An unforgettable voice from Kenya

Music means the world to him and Frank Koine cannot imagine a world without musical notes and rhythms. A singer-songwriter, who is back in the city to perform with Toccata Musical Productions UK at ‘Resonance 2017’, Frank is excited about how music has changed for him and around him. In a chat with Tini Sara Anien, he talks about the world of music.

What are your thoughts on Bengaluru?

This is my third time. Each time, I’ve been here with Toccata. I still remember the first time I came in 2014, though I feel like a regular now. The fact that there are a lot of musicians for this time’s edition is what makes it different this time. I would be repeating some songs like Justin Timberlake’s ‘Can’t Stop the Feeling’ and I can’t wait for that!

How different does it feel this time?
The repertoire has some changes which will bring its own experiences. Last time, I came with a group, but this time, I am here alone. I come representing Kenyan music, which can be quite a task. Some songs are vocally challenging to perform solo; they are like a drama and I am hoping that I will be able to do justice to them.

How similar or different is Indian music from Kenyan music?
The first common thing is the rhythm. Both have rhythms and music is also as popular in Kenya as it is here. The difference is that Indian music incorporates a lot more of Indian culture than Kenyan music does of its culture. Kenyan music doesn’t cross over to mainstream music, but it is different here. It is difficult to sell Kenyan music, but if it is fused with styles like pop or Western, then there is a bigger appeal. I look forward to fusing Indian music with my own music.

Your favourite genre of Indian music...
A lot of the Indian music I have heard is Bollywood music as it is popular back home. I might not be able to mention names, but I have heard a lot of Indian pop music, which I really enjoy. The Indian rhythms with pop fusion is very appealing.

You founded ‘Nakuru Amalgamation’, which is a gospel band...
It left quite an impact. The fact that gospel music has a lot more platforms that aren’t expensive, influenced me a lot. The music is about the message. There was a lot of hope and I got positive vibes from it. There is a lot of emotion attached to gospel music.

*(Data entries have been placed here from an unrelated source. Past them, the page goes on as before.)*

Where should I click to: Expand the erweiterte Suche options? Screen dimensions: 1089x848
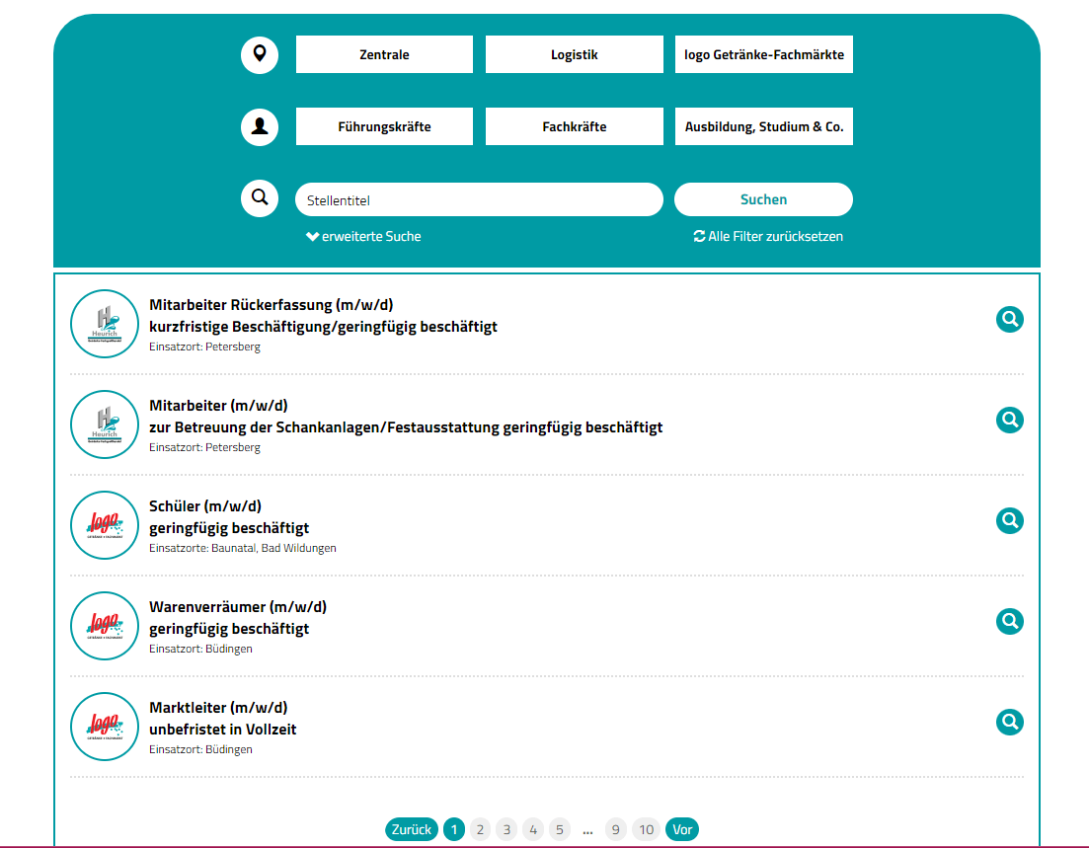tap(363, 237)
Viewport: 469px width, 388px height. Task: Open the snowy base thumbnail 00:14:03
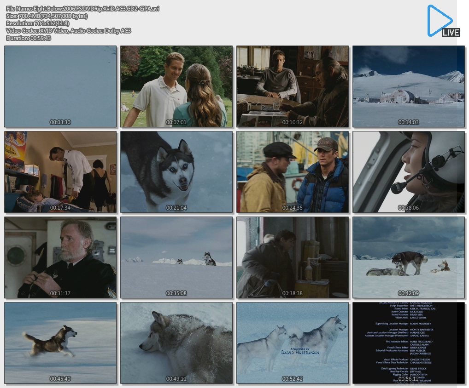pos(409,86)
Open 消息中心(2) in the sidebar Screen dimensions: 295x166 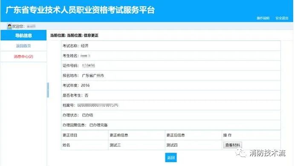23,56
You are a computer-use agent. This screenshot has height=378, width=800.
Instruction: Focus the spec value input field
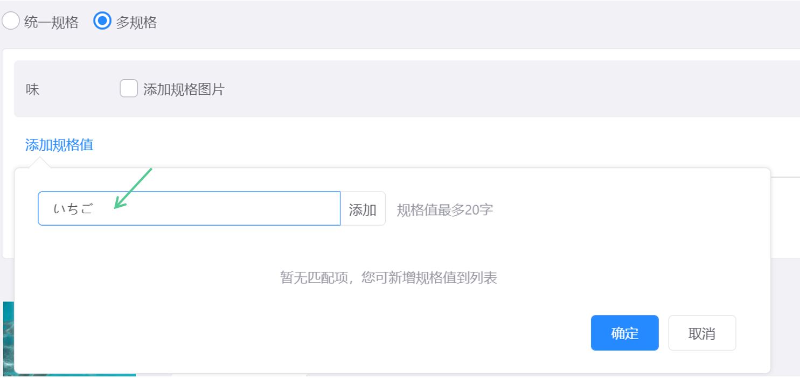(189, 208)
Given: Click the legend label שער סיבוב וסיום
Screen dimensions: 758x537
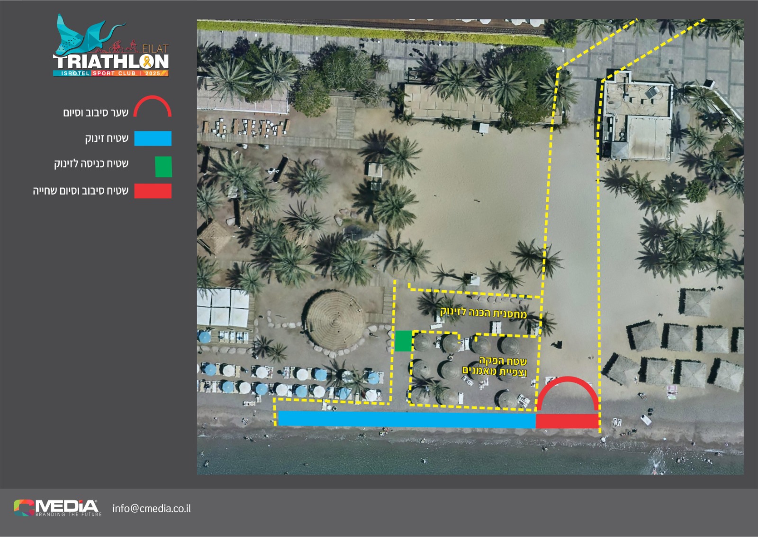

How different is producing music from being live on stage?
I enjoy writing music and fusing with unexpected sounds. Arranging music isn’t very difficult. Producing music is a different ball game as sometimes halfway through, one could scrap some songs that one had written. Being live on stage is challenging as it is very organic. One has to go with the flow and I like that.

What inspires you?
My music is inspired by what is happening around me or where I am in life. I enjoy writing stories. One of my favourite songs is ‘Kipeppo’ (meaning ‘butterfly’) which is a heartbreak song and ‘Songa Mbele’ (meaning ‘moving forward’) which was based on some personal loss. I also have exciting songs like ‘Traffic Lights’ which anyone can dance to.  

Music to you is...
The world would be sad without music. I feel alive when I am performing. Music is life to me. It is like a ship to me which can ride through all storms.

Having taken music to Norway, Sri Lanka and across the globe, where do you feel most comfortable performing?
Apart from Kenya, I can vouch that I am most comfortable in India. The Indian audience tends to be very interested in the sounds I bring. It could be the love for rhythm and dance, but the audience here likes to be a part of the performance and groove to the beats. I love that!

Have you had a taste of Bengaluru’s music?
Though I have been here earlier, I haven’t had a chance to experience music locally. I hope to attend some events or meet some musicians this time and get a feel of the music here. I imagine the music to be lively and vibrant.

Compared to 2014, how much has this city changed?
The city has definitely changed in terms of infrastructure. There are new roads and the traffic has also increased (smiles).

   I think I would need to come here many times or live here for a while to understand the city; I feel like I am just scratching the surface still. I still see the same vibrancy here.